Whilst almost 80 countries around the world grow cotton, there are 4 species, the most prominent being an upland variety.

These 4 species are;

Glossypium hirsutum, native to the USA and the Caribbean this is a short staple upland cotton and represents nearly 90% of global production.

Gosypium Arboretum, which is native to India and Pakistan is a tree cotton

Gossypium Herbaceum, which along with Arboretum makes up approximately 2% of global production is native to Africa and the Arabian peninsula.

Gossium barbadense, alone this variety is used for 8% of the worlds cotton farming, this is an extra long staple native to tropical South America.

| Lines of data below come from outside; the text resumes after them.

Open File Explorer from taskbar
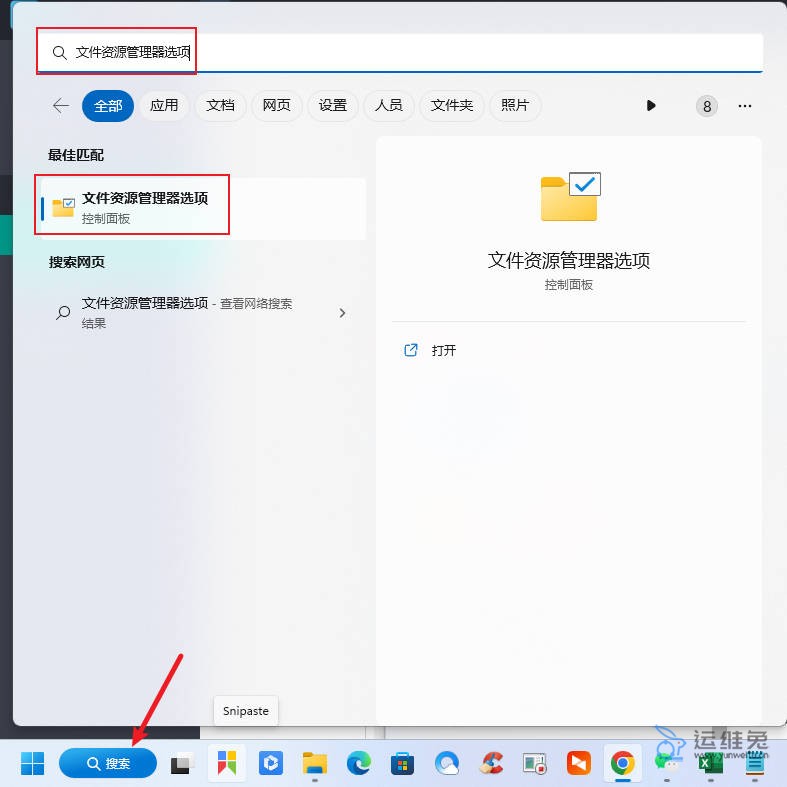 point(315,763)
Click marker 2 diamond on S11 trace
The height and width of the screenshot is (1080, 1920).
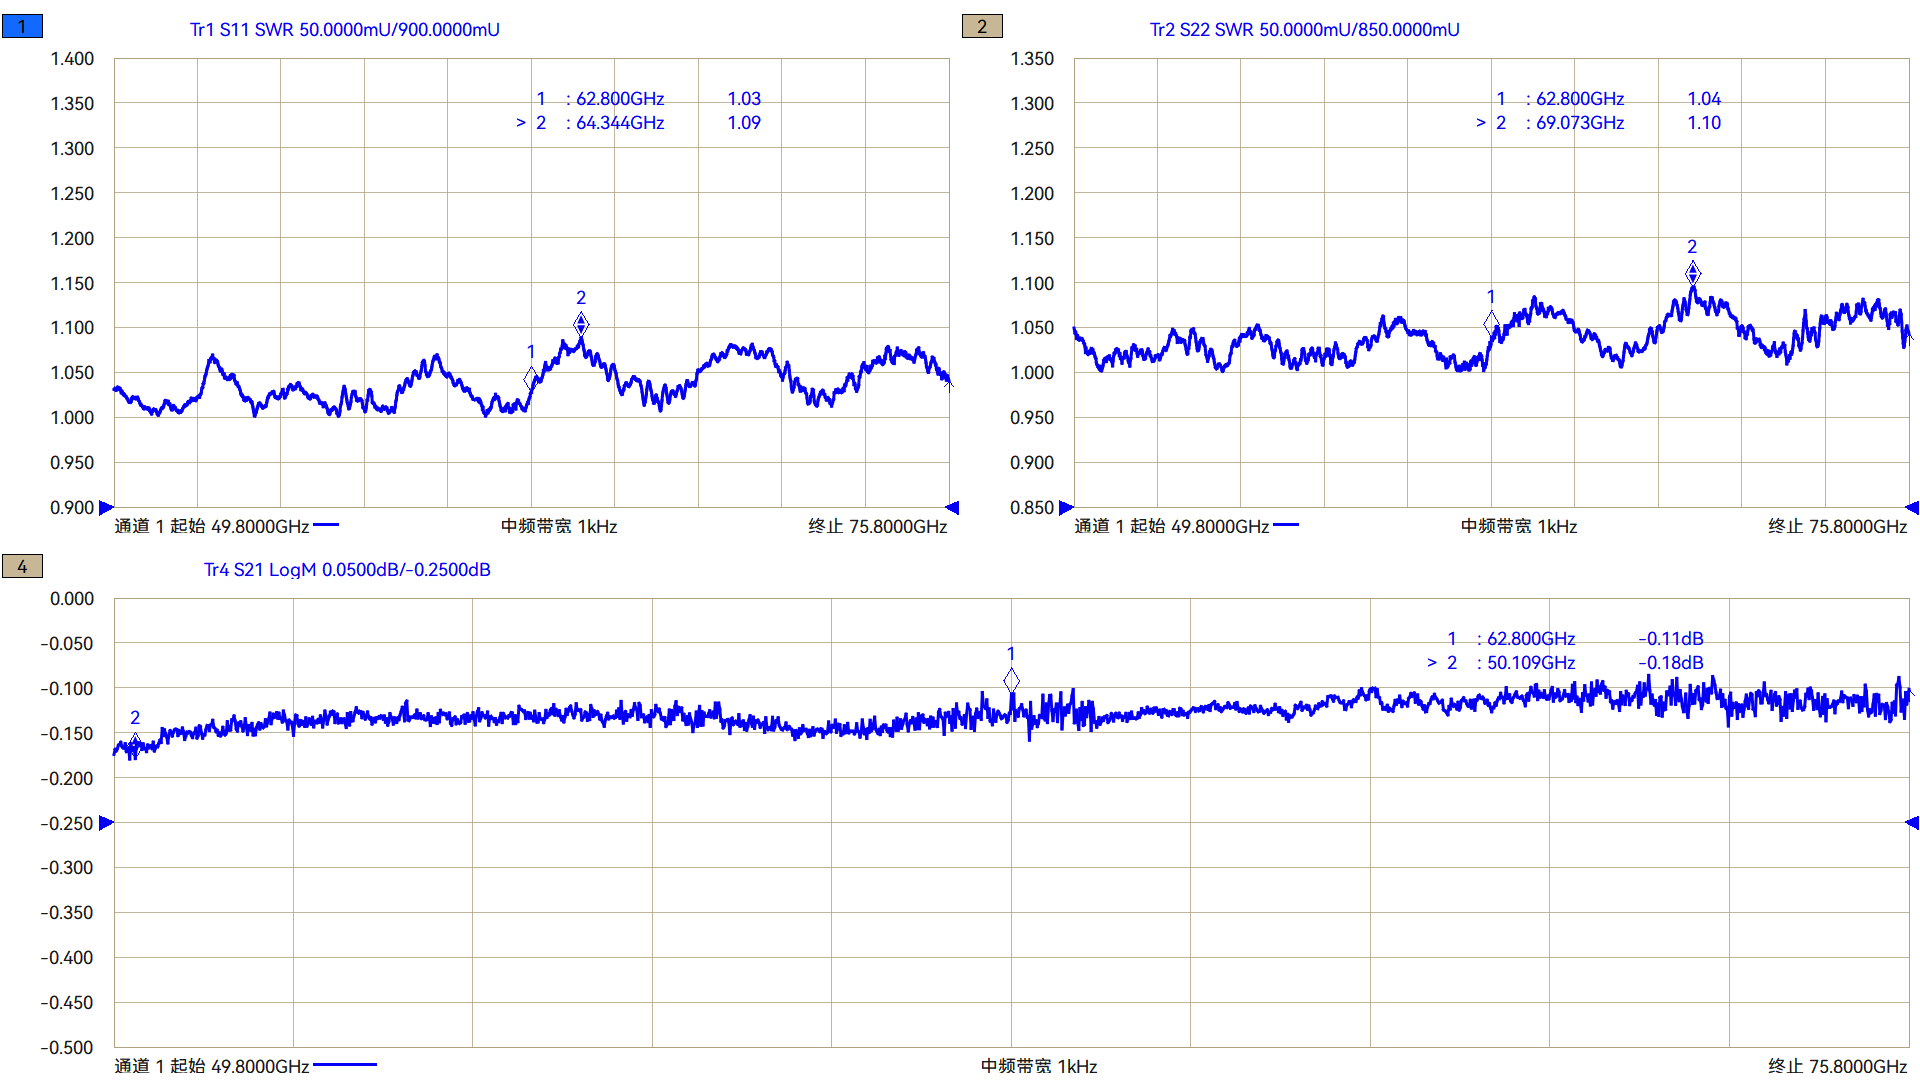581,324
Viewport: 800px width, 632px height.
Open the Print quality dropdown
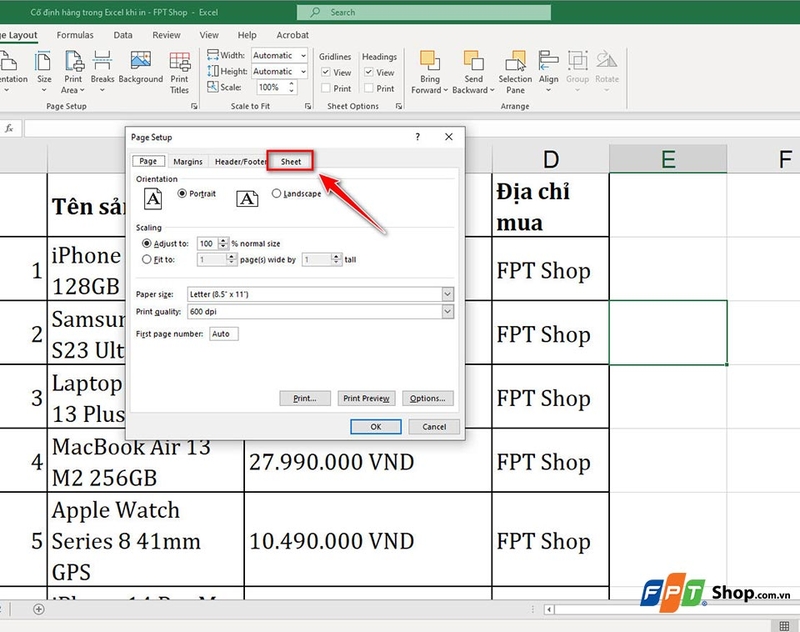447,312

The top 10 growers of cotton are:

  1. India
  2. China
  3. USA
  4. Pakistan
  5. Brazil
  6. Australia
  7. Turkey
  8. Uzbekistan
  9. Mexico
  10. Burkina Faso

In today’s world, China is also the world’s biggest importer of cotton. This has not always been the case as in the 19th and early 20th centuries it was the UK. Even today, Liverpool in the UK is still the biggest cotton market and became well established due to its proximity to the Lancashire mills. Indeed, the Liverpool cotton market was the first market in the UK to trade in futures or derivatives contracts and had its own Clearing House to enable the payments to be made on contracts.

Still today the International Cotton Association is based here, ensuring that Liverpool is still central to the global market for cotton trading.

Over the years there are certain countries that have become synonymous with cotton, Egypt being probably the most prominent ‘brand’ of cotton growers. Whilst Egypt does indeed grow some of the best cotton, most notably Egyptian Giza 45, not all farms grow this variety.

The world’s best cottons are:

Sea Island Cotton

The Caribbean Islands’ tropical climate is perfect to grow this extra long staple variety that has for been grown in Barbados for over 300 years. Whilst today Sea Island Cotton is the most coveted with fibres up to 60mm long allowing for super soft, super strong yarns to be spun to create fabrics with the highest of thread counts. Making up just 0.0004% of cotton production this is also probably the most expensive and desirable. Indeed, even Queen Victoria insisted on having her handkerchiefs made from its luxurious fibres!

Indian Suvin Cotton

Known as White Gold, this is a hybrid of Sea island cotton from St Vincent and Sujata which is indigenous to India, Suvin is grown in the Indian state of Tamil Nadu. With a limited growth of just a few thousand bales annually it is truly one of the great cottons. Suvin is a trademark of the Cotton Association of India.

Egyptian Giza 45

From the same variety as Sea Island cotton, Giza 45 is by far the most expensive Egyptian cotton. Harvested by hand, as a long staple cotton it is grown on larger bushes and often on difficult terrains.

American Pima

Named after the native Pima Indians who farmed in Arizona in the early 20th century this is the name for extra long staple American cotton. Supima, which is a trademark of the Supima Association is a premium cotton grown in the far south west and west America.

Short staple cotton is by far the most commonly farmed variety, grown on vast farms and harvested mechanically from smaller bushes than the premium cottons grow on.